Work to complete >> After locating the line that contains "Task: Tap the Wi-Fi status icon" in the material below, copy that line and each one following it, exactly, up to the last line. Pictures stay out.

Data in this exercise >>

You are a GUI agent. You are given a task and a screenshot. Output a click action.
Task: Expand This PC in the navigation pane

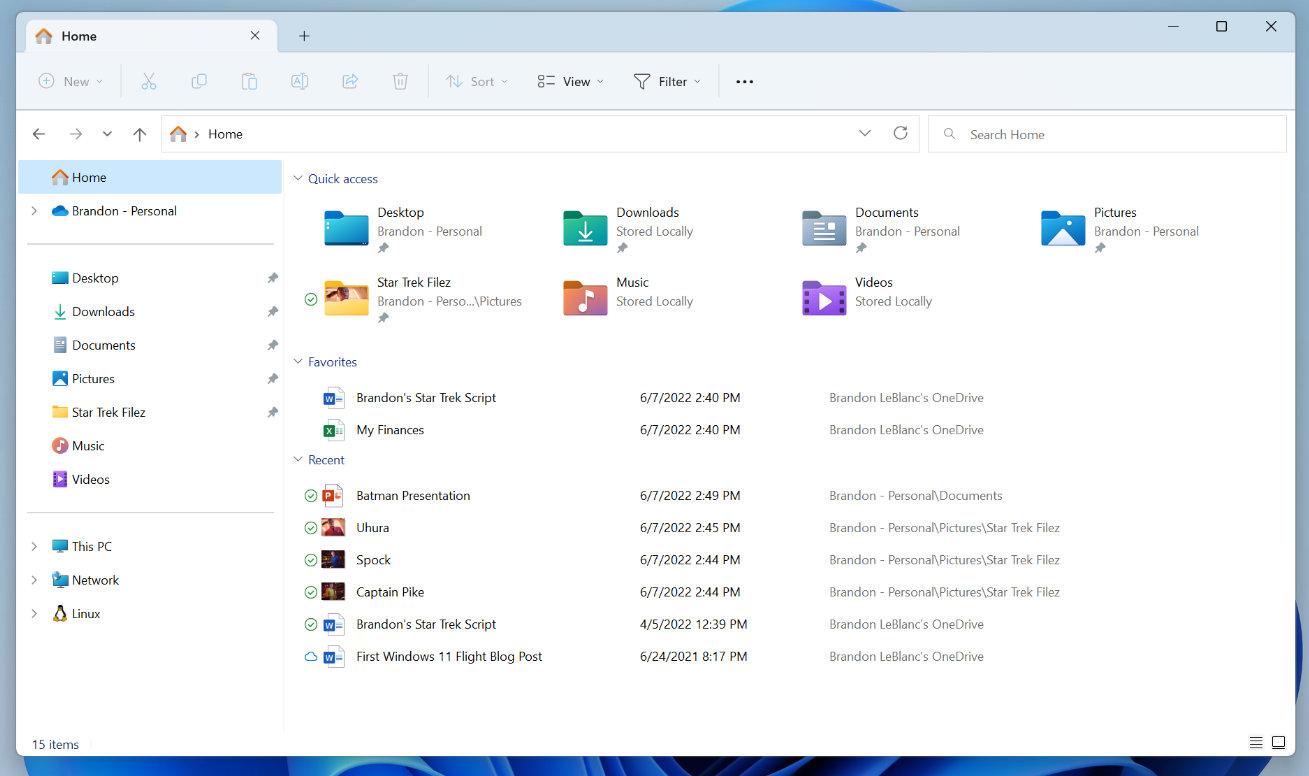pyautogui.click(x=34, y=546)
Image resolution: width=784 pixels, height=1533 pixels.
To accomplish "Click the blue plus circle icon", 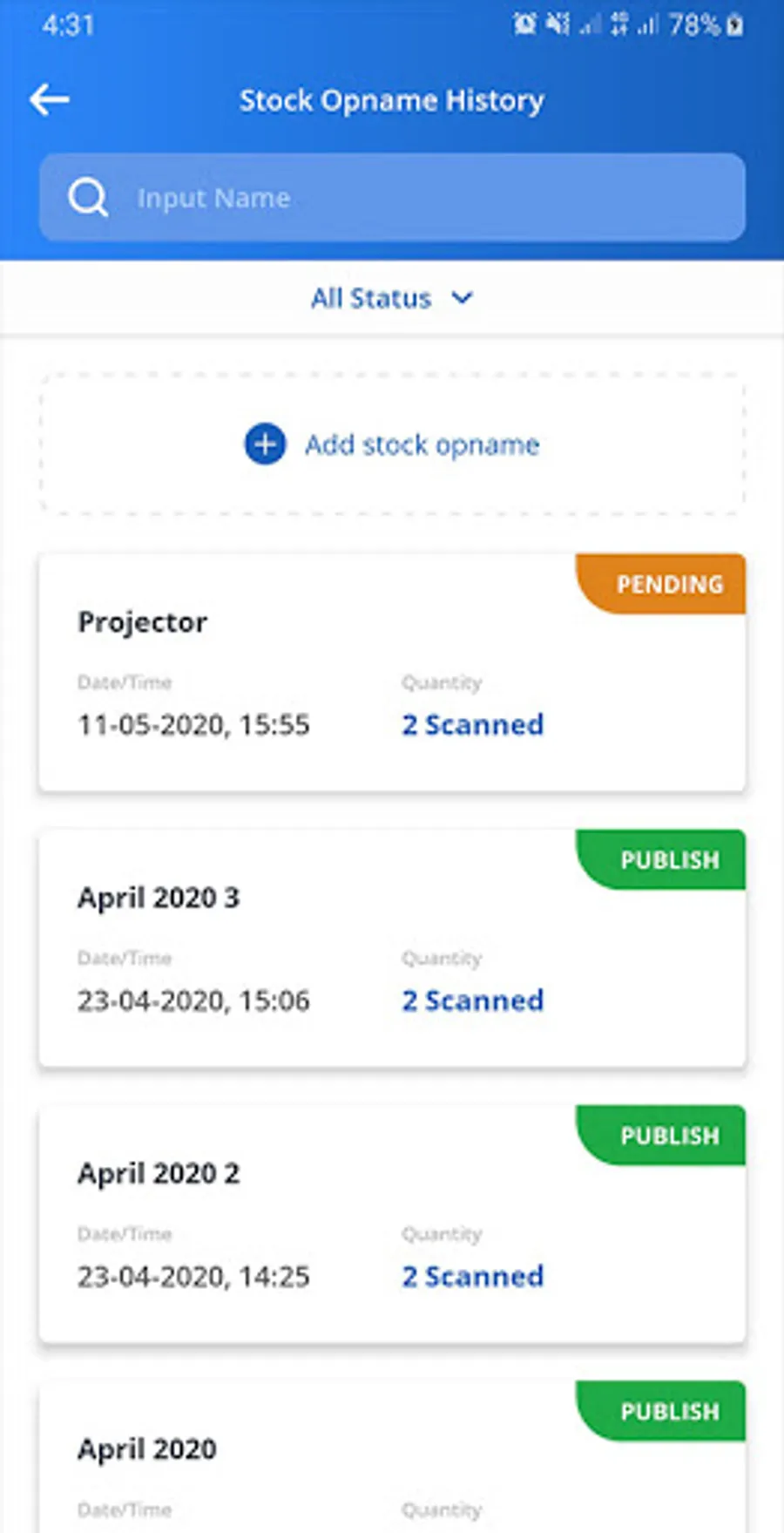I will 265,444.
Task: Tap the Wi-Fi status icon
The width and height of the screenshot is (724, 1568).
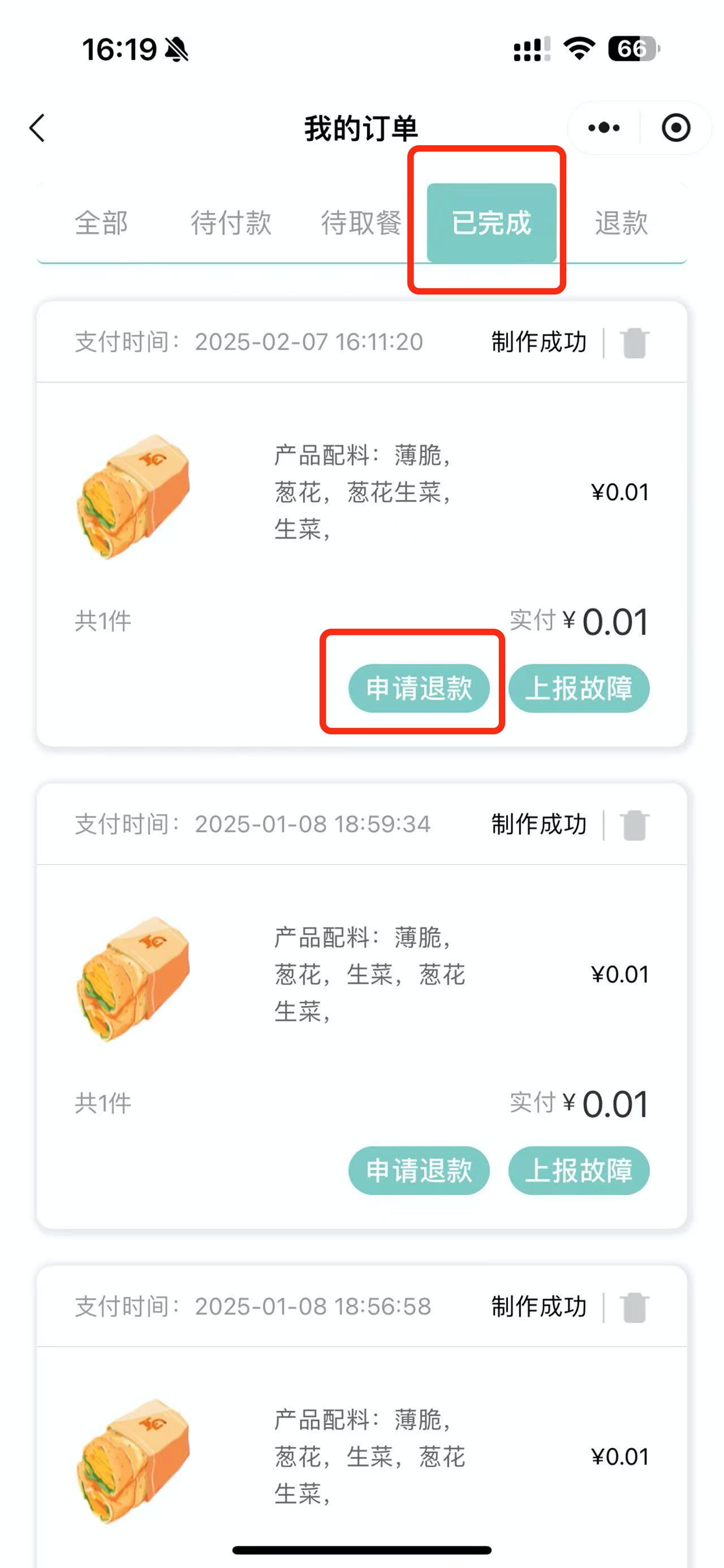Action: click(x=579, y=49)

Response area >>
Task: Tap the Wi-Fi status icon
The width and height of the screenshot is (724, 1568).
Action: click(x=579, y=49)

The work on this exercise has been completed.